11. YouTube testimonials
WebSearch: site:youtube.com "[company]" customer OR testimonial OR review
Deep Sources (in addition to Standard)
12. SEC filings
WebSearch: site:sec.gov "[company]" — Look for mentions in 10-K and 10-Q filings.
13. Podcast transcripts
WebSearch: "[company]" podcast customer OR transcript OR interview
14. GitHub usage signals
WebSearch: site:github.com "[company-package-name]" in dependency files, package.json, requirements.txt, etc.
15. Integration directories
WebFetch marketplace pages where the company lists integrations:
- Salesforce AppExchange
- Zapier integrations page
- Slack App Directory
- Any marketplace relevant to the company
16. BuiltWith detection
python3 skills/capabilities/customer-discovery/scripts/search_builtwith.py \
--technology "[company-slug]" --max-results 50 --output json
17. Crunchbase
WebSearch: site:crunchbase.com "[company]" customers OR partners
Step 4: Deduplicate Results
Merge results by company name using fuzzy matching:
- Normalize: lowercase, strip suffixes (Inc, Corp, LLC, Ltd, Co., GmbH)
- Treat "Acme Inc" = "Acme" = "ACME Corp" = "acme.com" as the same company
- When merging, keep the highest confidence level and all evidence URLs
Step 5: Assign Confidence
Apply these rules:
High confidence:
- Logo on current website (from scrape_website_logos.py with confidence "high")

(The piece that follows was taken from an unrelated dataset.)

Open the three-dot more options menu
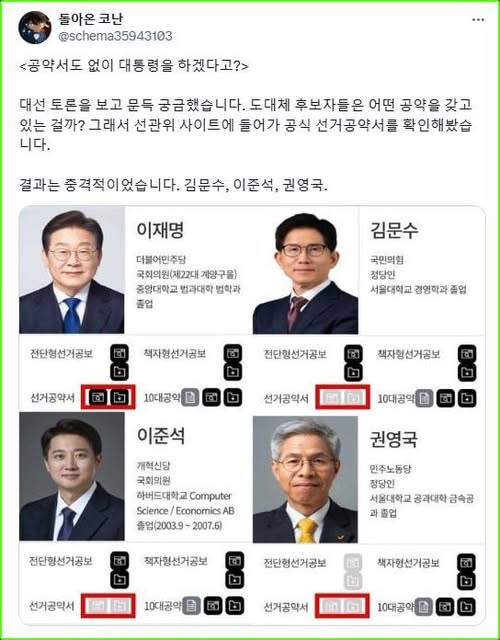500x640 pixels. click(478, 20)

- Published case study or customer story
- Direct quote or testimonial on the company's site
- Official partnership page listing
Medium confidence:
- G2/Capterra review (reviewer's company)

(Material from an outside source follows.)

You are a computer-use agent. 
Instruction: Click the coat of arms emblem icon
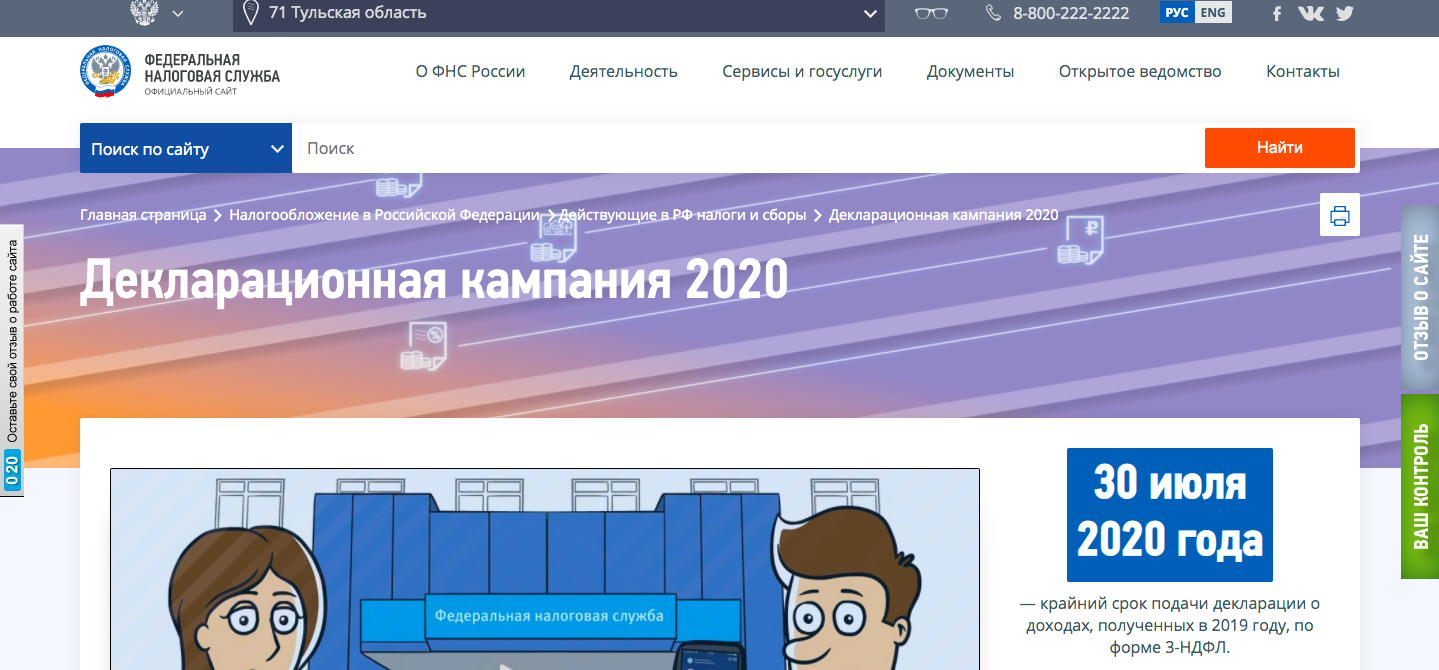[145, 13]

- Press article mentioning customer relationship
- Job posting requiring experience with the product
- YouTube testimonial or video review
- Logo found only in Wayback Machine (was on site, now removed)
Low confidence:
- Single social media mention (tweet, Reddit post)
- Indirect reference ("heard good things about X")
- BuiltWith detection only (technology on site doesn't mean they're a paying customer)
- HN discussion mention
Step 6: Generate Report
Create two output files:
customer-discovery-[company]/report.md:
# Customer Discovery: [Company Name]
**Date:** YYYY-MM-DD
**Depth:** quick | standard | deep
**Total customers found:** N
## High Confidence (N)
| Customer | Source | Evidence |
|----------|--------|----------|
| Shopify | Case study | [link] |
| ... | ... | ... |
## Medium Confidence (N)
| Customer | Source | Evidence |
|----------|--------|----------|
| ... | ... | ... |
## Low Confidence (N)
| Customer | Source | Evidence |
|----------|--------|----------|
| ... | ... | ... |
## Sources Scanned
- Website logo wall: [url] — N customers found
- G2 reviews: N reviews analyzed — N companies identified
- Wayback Machine: N snapshots checked — N logos found (N removed)
- Web search: N queries — N mentions
- ...
## Methodology
This report was generated using the customer-discovery skill, which scans
public data sources to identify companies that use [Company Name]. Confidence
levels reflect the strength and directness of the evidence found.
customer-discovery-[company]/customers.csv:
CSV with columns: company_name,confidence,source_type,evidence_url,notes
Write the CSV using a code block or Python script.
Scripts Reference
| Script | Purpose | Key flags |
|---|---|---|
scrape_website_logos.py |
Extract logos from current website | --url, --output json|summary |
scrape_wayback_logos.py |
Find historical logos via Wayback Machine | --url, --paths, --output json|summary |
search_builtwith.py |
BuiltWith technology detection (deep mode) | --technology, --max-results, --output json|summary |
All scripts require requests: pip3 install requests
External skill scripts (use if available):
skills/capabilities/review-scraper/scripts/scrape_reviews.py— G2/Capterra/Trustpilot reviews (requires Apify token)skills/capabilities/linkedin-post-research/scripts/search_posts.py— LinkedIn post search (requires Crustdata API key)
Cost
- Quick / Standard: Free (uses WebSearch + free APIs like Wayback Machine CDX)
- Deep: Mostly free. BuiltWith paid API is optional (
--api-keyflag); free scraping is used by default. - External skills (review-scraper, linkedin-post-research) may require paid API tokens.